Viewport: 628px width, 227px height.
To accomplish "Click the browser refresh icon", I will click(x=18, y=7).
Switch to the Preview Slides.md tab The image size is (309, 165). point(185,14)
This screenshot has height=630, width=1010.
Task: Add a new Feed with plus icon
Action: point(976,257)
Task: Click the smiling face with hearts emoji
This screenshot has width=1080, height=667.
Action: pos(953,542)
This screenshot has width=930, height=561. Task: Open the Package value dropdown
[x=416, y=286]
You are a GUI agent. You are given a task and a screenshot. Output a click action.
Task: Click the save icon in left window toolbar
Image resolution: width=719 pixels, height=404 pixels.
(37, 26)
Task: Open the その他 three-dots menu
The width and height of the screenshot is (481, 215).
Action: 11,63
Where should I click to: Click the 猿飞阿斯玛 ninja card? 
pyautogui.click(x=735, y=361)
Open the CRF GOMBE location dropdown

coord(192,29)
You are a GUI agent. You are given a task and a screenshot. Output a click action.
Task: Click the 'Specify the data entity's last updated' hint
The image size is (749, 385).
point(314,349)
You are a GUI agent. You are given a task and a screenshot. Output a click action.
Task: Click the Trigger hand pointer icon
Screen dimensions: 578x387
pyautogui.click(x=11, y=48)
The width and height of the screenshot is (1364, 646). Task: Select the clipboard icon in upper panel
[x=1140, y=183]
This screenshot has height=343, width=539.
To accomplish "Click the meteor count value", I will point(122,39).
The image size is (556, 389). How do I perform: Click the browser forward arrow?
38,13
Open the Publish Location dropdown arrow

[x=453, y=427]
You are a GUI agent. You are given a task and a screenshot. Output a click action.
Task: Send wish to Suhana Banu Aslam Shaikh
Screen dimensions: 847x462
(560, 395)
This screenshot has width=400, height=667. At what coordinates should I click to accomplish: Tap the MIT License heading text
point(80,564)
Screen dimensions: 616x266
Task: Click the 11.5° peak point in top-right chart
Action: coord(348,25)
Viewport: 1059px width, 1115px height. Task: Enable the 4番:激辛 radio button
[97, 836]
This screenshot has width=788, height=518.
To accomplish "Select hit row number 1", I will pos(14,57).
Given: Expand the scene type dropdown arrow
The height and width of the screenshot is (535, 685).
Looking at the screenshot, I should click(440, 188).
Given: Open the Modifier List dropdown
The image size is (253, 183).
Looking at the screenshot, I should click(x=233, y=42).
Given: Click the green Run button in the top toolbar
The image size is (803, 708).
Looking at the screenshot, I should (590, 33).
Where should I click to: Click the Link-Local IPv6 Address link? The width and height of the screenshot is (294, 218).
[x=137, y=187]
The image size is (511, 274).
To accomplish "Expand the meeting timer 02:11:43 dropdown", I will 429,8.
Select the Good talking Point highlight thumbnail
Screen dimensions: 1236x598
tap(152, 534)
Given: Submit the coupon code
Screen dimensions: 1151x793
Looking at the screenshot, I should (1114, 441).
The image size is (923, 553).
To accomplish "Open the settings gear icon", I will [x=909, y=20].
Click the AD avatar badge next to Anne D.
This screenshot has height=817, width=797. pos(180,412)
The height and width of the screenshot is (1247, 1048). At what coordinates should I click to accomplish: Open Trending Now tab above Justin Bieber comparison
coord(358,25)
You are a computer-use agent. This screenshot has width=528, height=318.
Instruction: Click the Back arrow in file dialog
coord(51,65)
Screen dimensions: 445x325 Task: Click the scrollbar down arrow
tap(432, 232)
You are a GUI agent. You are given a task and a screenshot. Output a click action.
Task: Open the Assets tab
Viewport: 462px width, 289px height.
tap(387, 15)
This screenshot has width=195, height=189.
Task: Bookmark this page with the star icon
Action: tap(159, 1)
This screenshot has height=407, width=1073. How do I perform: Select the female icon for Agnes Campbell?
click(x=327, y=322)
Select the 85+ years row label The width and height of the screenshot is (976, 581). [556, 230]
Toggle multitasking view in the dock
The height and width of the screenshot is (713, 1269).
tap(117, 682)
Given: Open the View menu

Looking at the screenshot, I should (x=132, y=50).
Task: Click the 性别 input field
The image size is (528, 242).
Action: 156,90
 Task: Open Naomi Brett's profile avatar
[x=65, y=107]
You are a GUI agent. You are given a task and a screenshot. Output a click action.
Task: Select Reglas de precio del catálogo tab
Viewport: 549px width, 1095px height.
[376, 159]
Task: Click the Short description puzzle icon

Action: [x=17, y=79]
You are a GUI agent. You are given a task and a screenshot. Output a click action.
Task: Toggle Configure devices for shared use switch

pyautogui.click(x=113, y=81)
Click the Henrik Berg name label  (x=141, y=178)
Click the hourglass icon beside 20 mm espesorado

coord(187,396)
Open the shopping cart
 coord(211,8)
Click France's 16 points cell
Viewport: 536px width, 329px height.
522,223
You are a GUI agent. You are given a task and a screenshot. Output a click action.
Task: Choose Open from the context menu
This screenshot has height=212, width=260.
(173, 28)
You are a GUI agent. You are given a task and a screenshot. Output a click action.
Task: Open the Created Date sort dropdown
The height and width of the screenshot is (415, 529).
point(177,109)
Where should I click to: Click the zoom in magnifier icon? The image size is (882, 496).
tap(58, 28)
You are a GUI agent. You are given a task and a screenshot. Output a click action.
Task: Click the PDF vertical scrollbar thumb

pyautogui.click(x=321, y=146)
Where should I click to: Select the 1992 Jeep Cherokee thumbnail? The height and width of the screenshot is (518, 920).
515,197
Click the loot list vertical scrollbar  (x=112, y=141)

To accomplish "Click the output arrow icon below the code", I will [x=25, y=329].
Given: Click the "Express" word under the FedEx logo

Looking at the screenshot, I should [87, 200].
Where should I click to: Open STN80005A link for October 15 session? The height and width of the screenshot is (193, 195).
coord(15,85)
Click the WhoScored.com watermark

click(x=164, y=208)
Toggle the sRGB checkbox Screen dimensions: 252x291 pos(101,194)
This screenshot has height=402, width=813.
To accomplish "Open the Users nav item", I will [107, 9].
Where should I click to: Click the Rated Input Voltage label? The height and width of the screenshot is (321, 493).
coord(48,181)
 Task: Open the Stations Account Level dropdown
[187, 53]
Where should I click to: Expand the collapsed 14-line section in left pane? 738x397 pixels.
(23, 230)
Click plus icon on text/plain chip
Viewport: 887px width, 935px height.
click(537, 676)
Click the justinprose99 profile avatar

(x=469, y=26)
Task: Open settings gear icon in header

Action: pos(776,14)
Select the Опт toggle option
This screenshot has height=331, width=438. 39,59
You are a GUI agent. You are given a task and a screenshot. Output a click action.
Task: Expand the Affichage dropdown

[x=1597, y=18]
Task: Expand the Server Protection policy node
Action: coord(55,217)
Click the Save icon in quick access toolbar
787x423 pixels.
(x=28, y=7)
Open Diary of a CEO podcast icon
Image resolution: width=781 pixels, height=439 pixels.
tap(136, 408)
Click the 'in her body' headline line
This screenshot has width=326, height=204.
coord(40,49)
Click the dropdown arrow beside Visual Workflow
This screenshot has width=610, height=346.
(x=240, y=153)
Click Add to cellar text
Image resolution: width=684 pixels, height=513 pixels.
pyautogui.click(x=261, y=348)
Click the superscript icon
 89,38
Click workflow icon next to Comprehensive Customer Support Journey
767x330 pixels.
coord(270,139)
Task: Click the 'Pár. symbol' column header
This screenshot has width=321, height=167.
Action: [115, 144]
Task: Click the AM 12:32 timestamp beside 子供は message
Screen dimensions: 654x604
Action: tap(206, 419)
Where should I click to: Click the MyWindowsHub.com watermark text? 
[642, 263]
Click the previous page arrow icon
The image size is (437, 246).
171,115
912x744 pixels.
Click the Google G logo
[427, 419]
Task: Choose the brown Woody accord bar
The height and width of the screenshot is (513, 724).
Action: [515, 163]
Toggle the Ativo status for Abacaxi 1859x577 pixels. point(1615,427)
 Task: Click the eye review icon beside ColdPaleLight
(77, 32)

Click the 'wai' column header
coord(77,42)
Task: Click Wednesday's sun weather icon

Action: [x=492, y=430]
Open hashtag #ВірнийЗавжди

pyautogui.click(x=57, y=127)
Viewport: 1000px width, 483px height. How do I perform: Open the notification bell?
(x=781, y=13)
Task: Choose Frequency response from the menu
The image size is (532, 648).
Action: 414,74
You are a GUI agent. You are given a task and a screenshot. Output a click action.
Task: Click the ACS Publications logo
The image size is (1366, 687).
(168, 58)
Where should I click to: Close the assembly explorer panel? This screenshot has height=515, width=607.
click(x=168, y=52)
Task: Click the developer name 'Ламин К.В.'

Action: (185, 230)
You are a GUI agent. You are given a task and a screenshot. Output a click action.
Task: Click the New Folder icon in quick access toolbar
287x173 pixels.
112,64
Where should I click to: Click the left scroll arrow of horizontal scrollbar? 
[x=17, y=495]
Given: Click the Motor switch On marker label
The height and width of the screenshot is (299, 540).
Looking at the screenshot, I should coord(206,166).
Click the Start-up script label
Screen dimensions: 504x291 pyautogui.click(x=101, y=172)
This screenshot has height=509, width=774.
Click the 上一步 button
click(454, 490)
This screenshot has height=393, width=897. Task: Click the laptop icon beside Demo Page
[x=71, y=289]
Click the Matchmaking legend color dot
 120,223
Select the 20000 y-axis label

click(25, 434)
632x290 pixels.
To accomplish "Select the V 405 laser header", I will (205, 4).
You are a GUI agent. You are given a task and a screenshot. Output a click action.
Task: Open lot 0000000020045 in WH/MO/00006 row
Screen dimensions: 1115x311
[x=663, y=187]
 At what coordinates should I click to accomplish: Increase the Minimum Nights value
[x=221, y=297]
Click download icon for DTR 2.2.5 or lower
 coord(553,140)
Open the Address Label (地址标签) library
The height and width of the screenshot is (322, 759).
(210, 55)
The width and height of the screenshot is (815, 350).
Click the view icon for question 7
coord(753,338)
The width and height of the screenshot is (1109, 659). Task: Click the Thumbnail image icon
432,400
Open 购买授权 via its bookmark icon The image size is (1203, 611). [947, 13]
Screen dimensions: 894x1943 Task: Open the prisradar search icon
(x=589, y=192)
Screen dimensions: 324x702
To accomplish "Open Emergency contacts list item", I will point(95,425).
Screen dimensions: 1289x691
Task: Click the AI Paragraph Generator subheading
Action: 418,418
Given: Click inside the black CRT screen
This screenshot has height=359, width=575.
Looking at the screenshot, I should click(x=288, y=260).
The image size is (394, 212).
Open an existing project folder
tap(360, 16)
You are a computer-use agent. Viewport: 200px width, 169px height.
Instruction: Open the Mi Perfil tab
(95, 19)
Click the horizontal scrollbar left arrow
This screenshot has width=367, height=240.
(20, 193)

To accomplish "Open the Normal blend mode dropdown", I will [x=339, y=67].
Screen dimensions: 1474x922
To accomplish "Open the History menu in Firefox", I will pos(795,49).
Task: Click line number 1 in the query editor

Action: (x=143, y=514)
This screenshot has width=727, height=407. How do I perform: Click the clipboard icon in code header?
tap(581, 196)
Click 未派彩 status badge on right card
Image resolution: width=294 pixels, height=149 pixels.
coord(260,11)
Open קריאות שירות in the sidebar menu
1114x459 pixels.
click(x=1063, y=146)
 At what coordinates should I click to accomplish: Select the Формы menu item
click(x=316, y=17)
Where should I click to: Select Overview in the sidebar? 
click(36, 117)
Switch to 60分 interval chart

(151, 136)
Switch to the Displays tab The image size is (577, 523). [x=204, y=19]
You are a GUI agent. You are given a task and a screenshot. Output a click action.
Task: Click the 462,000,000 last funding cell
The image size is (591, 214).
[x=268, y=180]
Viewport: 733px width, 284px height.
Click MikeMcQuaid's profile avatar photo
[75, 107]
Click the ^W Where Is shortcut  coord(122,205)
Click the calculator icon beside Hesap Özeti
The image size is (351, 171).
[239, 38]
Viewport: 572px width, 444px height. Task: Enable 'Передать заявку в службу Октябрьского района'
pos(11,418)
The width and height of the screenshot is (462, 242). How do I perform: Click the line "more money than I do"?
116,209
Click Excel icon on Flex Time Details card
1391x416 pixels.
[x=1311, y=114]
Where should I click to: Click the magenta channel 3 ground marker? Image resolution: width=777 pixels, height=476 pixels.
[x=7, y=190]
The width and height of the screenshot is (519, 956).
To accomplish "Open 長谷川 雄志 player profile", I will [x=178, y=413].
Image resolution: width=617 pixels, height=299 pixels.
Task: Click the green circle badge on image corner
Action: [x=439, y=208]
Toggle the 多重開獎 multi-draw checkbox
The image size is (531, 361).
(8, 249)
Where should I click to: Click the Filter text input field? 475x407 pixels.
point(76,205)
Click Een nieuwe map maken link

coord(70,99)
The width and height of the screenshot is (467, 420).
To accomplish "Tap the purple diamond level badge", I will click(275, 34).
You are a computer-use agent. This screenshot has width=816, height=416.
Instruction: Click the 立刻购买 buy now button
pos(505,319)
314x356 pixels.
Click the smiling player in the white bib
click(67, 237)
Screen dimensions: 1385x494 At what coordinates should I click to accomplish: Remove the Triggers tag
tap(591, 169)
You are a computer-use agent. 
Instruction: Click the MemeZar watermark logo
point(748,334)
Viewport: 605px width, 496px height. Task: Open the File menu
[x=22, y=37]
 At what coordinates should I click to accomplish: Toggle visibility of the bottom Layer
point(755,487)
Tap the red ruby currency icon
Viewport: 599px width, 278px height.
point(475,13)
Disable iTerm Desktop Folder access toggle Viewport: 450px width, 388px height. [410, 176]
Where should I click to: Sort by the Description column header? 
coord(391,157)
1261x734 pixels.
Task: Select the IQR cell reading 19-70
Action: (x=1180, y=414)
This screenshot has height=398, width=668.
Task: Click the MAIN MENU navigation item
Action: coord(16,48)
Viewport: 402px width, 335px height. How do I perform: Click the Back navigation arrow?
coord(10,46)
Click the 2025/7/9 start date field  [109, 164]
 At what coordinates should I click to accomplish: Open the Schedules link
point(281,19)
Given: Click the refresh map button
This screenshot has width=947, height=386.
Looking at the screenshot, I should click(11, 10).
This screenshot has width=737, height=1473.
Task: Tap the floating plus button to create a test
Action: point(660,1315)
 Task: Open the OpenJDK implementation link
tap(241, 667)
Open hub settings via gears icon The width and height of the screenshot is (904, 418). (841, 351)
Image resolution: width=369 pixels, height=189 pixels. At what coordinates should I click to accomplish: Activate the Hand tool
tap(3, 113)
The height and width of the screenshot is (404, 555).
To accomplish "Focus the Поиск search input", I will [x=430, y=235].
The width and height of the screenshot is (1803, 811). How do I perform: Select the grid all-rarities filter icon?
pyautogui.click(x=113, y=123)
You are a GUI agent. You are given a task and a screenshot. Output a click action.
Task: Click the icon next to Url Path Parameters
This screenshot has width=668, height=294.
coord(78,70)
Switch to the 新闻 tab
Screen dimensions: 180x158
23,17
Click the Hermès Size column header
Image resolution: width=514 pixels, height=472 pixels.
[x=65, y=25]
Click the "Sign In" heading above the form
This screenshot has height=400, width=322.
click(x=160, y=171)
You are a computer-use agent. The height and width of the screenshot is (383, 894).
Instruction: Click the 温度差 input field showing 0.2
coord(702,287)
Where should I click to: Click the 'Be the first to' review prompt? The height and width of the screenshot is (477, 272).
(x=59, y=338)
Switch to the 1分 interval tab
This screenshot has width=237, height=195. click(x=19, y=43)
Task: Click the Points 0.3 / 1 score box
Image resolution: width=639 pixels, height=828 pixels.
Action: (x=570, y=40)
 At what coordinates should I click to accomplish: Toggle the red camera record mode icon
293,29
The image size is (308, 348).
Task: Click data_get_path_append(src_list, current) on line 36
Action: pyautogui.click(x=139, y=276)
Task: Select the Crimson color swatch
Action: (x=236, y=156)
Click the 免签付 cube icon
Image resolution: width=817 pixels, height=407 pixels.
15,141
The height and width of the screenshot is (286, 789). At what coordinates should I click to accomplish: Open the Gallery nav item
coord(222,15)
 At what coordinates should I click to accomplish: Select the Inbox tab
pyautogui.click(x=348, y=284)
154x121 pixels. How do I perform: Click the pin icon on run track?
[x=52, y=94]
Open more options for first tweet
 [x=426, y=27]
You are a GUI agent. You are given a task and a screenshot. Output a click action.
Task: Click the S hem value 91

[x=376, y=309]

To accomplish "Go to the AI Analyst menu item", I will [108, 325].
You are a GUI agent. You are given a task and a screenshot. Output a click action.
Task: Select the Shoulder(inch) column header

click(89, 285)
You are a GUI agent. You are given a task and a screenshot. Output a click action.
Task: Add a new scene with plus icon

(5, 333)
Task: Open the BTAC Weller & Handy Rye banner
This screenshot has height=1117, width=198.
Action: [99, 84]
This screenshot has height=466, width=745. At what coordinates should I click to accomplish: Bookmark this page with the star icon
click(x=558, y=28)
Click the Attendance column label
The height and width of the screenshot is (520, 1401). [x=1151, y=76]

Work request. For every line above that includes the word "from", return the line.

Finished task.
Task: Choose Open from the context menu
Task: Choose Frequency response from the menu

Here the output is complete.